In the survey, conducted by the Bond Dealers of America — formerly known as the Regional Bond Dealers Association — about 63% of 14 firms responding said municipal issuance will increase over the next year compared with 20% who projected a modest issuance decline.

The economy is expected to improve next year and issuers may be “more willing” to take on additional debt, which would lead to an increase in overall issuance, Steve Cochrane, managing director at Moody’s Analytics Inc. and BDA member, said during a press briefing announcing the survey results. Additionally, interest rates are at historic lows, encouraging municipalities to issue debt, he said.
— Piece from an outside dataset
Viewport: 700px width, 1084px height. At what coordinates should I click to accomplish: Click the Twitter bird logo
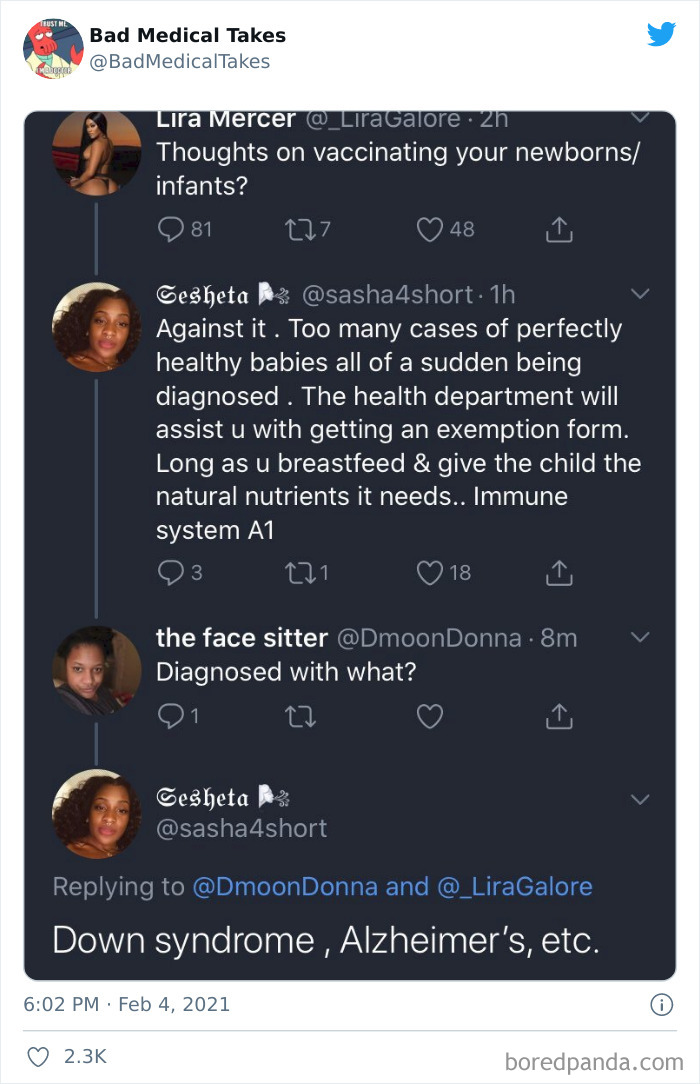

Whether federal support will continue is “a big question,” given the mid-term elections this November, said Mark Vitner, managing director and senior economist at Wells Fargo Securities, who also spoke at the briefing. Vitner chaired the committee of market participants that responded to the survey. If Republicans take control of the House, then additional federal aid to state and local governments might not be approved, he said.

Respondents were split over the future of the municipal-to-Treasury bond ratio, the survey found. About 45% of the firms surveyed expected the ratio to increase modestly over the next six months, while 30% said the ratio would decline.

The municipal bond yield will be 4.13% at the end of the year and 4.87% at the end of 2011, according to the survey’s median estimate. The 10-year Treasury bond yield will be 2.95% at the end of this year and 3.82% at the end of 2011, the survey said. A 30-year triple-A municipal yielded 3.76% on Monday, according to Municipal Market Data, and the 30-year Treasury yielded 3.87%.

Separately, respondents projected state and local government spending to grow 0.2% next year, up from a 1.1% decline estimated for all of 2010. But that growth, they said, “undoubtedly will be dependent on continued federal financial support.”

But Vitner said municipalities could see growth simply based on a rebound from the histrionically deep cuts in spending governments experienced in 2010. “We’re ­growing, but we’re growing very ­sluggishly,” he said. Unemployment remains “frustratingly high” and is the biggest downside to economic growth, he said.

With unemployment so high, the demand for social services will continue to put pressure on state and local governments, Vitner said. This means increased financial pressure on hospital credits, for example, he added.

California and Illinois are among the states with the most difficult budget situations, a majority of respondents said. Midwest states “are doing the best” because they were least affected by the housing bubble, Vitner said. States in the Southeast are expected to rally in the next year, as states in the West and Great Lakes areas will recover slower, he said.

For the national economy, gross domestic product will increase 2.7% for all of 2010 and 2011, according to the median estimate. This is below the Federal Reserve’s GDP estimates released in July. The Fed is expecting 3.0% to 3.5% growth for 2010 and 3.5% to 4.2% growth in 2011.